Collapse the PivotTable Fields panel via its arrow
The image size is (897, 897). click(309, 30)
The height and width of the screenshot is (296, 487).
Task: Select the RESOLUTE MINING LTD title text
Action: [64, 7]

### Task instructions
Write out the records again, swapping "panel" for "pane" and leaving everything else as it is.

### Right answer
Collapse the PivotTable Fields pane via its arrow
The image size is (897, 897). click(309, 30)
The height and width of the screenshot is (296, 487).
Task: Select the RESOLUTE MINING LTD title text
Action: [64, 7]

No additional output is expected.